Human beings define the problem, collect data, train, test and deploy the machine learning model. How can you expect the model to be fair when humans are biased? There has been much focus in the recent past on this. You could introduce bias in each stage of the model-building process, causing the model to behave unfairly. I have listed down ten known but overlooked areas that can cause harm.


1. Task definition can cause unfairness. For instance, if you define a task to classify the gender but intend to classify only male and female. This definition will unfairly classify the population as only male and female, whereas there are more than two classifications of gender in reality.


2. The Technology/System used for data collection can also cause unfairness in the model, introducing biases.

For instance, you collect data from a smartphone and train a model for the entire population. As this approach omits the population that doesn't use smartphones, you have already introduced bias.

Another well-known example is that your Online application has only male and female in the drop-down for the Gender field. This application forces the applicants to choose one of them, causing an incorrect representation of data or not onboarding the gender other than male and female.


3. The labelling process can cause bias for the below two reasons:

  1. First, it is originally a manual process, and the label already has human preferences/biases.

  2. Secondly, incorrect automated labelling will mislabel the data and introduce bias. For example, is tomato a fruit or vegetable?


4. Preprocessing data is another leading cause of models behaving unfairly. One well-known practice in "treating the missing values or outliers" is removing the entire row if the numbers are relatively small. But unfortunately, you would train the model without those minority populations. Hence, if this happens to be a loan approval model, no one from that minority group will get a loan.


5. The machine learning model can also cause biases in the model outcome. As you can see in the below example, the population has two groups, namely the majority group and the minority group, which look fundamentally different. Hence, having a single linear classifier and a single threshold for the population will produce different error rates for distinct subpopulations.



6. People: If not from the different cultural backgrounds, people involved in data collection will tend to collect data from their native culture, causing skewed data.


7. Demography: Including data from all demographic segments during training will ensure that the data reflects the population and minimises the unfairness in the model outcome.


8. Testing and Deployment: The choice of testing data should reflect the ratio of the population among all demographies, failing which testing will be ineffective and will cause an unfair outcome. Secondly, you may wonder how the deployment will cause fairness issues. Yes, if you deploy to a population that includes a subpopulation you didn't have in the training phase. Makes sense?


9. Feedback mechanism: The feedback mechanism itself doesn't cause harm, but a biased ML model will give biased feedback, thereby widening the gap that's already existing.
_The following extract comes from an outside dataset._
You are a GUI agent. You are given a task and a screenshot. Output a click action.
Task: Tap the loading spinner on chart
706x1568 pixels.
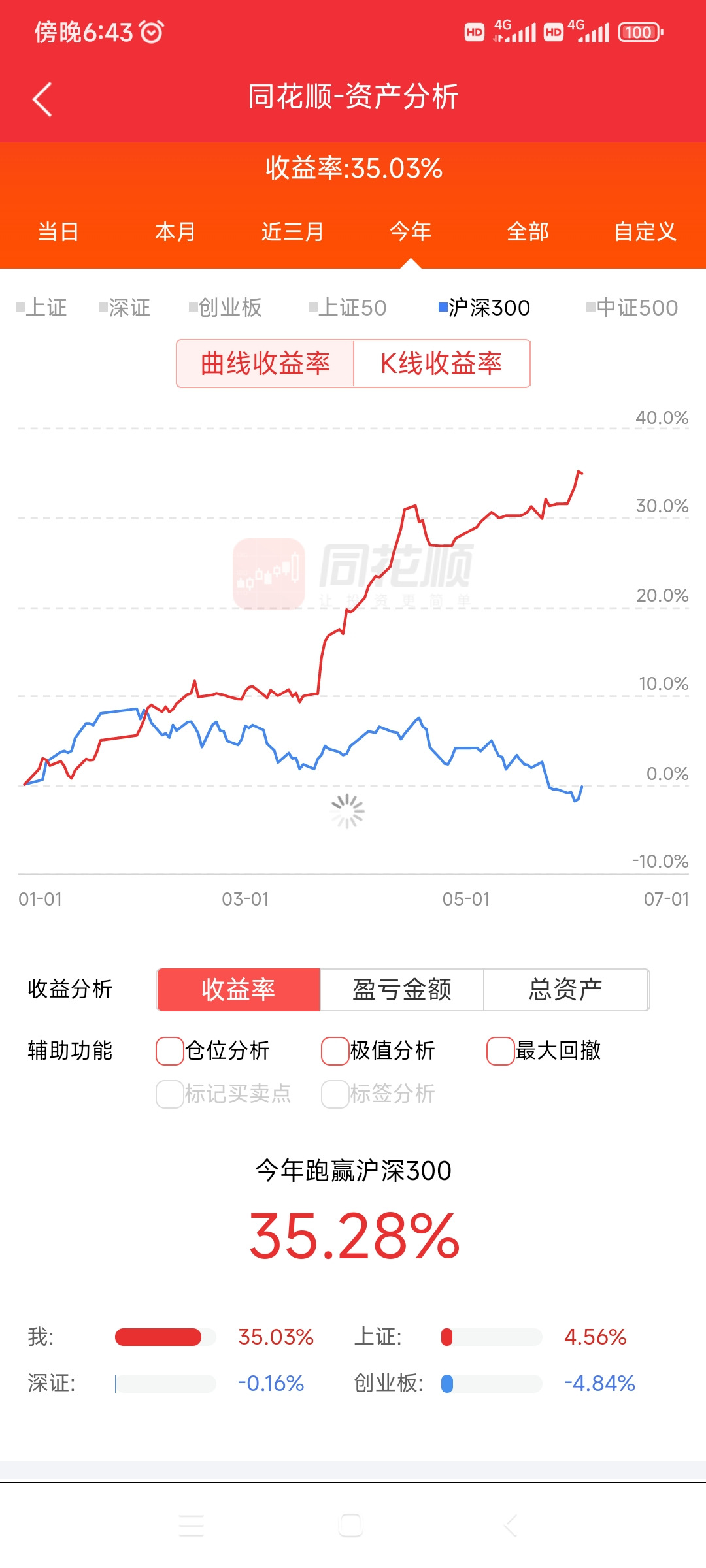click(347, 811)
For instance, your model doesn't treat the women fairly, so dissatisfied women will not use your AI system subsequently. Hence, all the feedback is only from the men, which further skews the learning process towards men.


10. Data collection:

10.1.Availability: Focus on all the methods during the data collection process. It is pretty normal to be satisfied with the available and ready-made data. But potentially, you would have omitted a subpopulation.
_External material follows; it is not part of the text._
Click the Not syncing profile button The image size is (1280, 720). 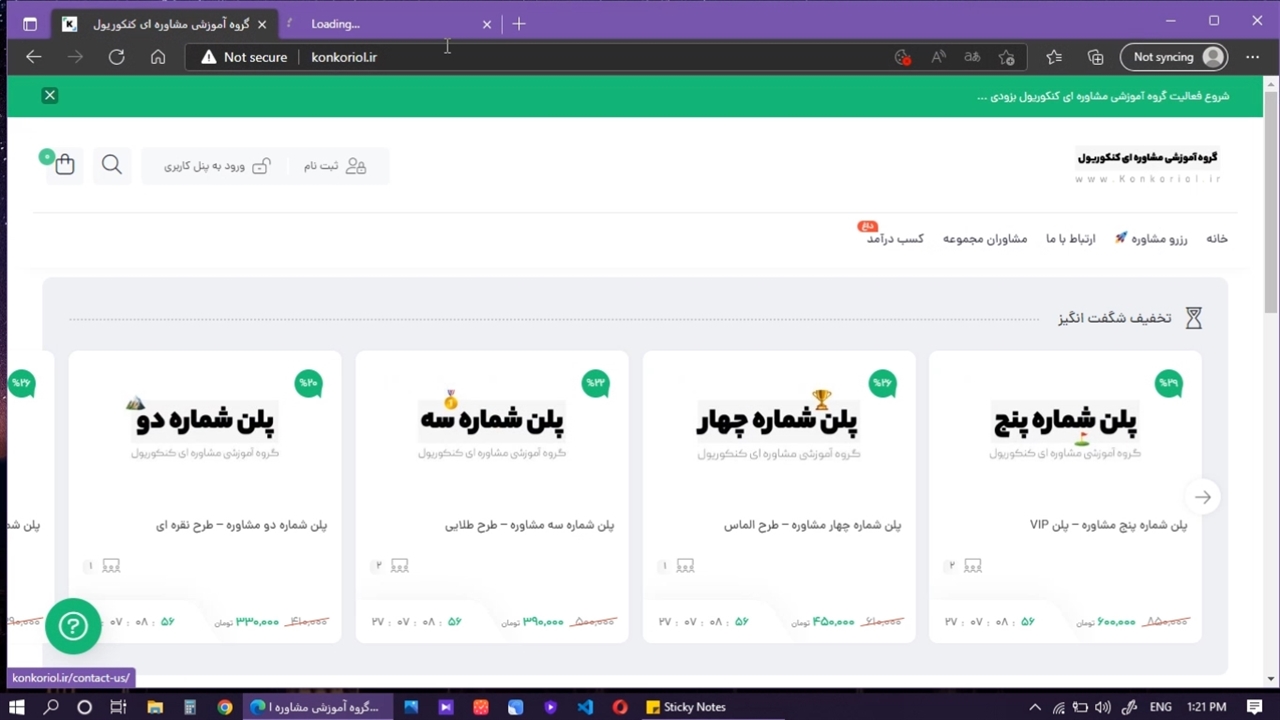pyautogui.click(x=1174, y=57)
10.2.Recency: Collect the present and reasonable past data to ensure that you don't introduce recency bias.

10.3.Confirmation: A tendency to focus on data that confirms your belief may ignore a subpopulation, thereby missing data that is part of the population.


I hope this article has given you a fair understanding of why AI systems can be unfair. Thanks for reading. If you find this article interesting, please like, share and comment.

Views are personal.


Image Credit:

  1. Photo by Maël BALLAND from Pexels

  2. Photo by Carlos Machado from Pexels

  3. Banner created using canva.com

References and additional reading:

  • https://www.youtube.com/watch?v=1RptHwfkx_k&t=4299s

  • https://www.youtube.com/watch?v=ZtN6Qx4KddY&t=1891s

  • https://medium.com/@mrtz/how-big-data-is-unfair-9aa544d739de

  • https://blog.taus.net/9-types-of-data-bias-in-machine-learning

  • https://www.analyticsinsight.net/top-5-biases-data-science/

  • https://towardsdatascience.com/survey-d4f168791e57

  • https://www.metabase.com/blog/6-most-common-type-of-data-bias-in-data-analysis/

  • RE4t6dA (microsoft.com)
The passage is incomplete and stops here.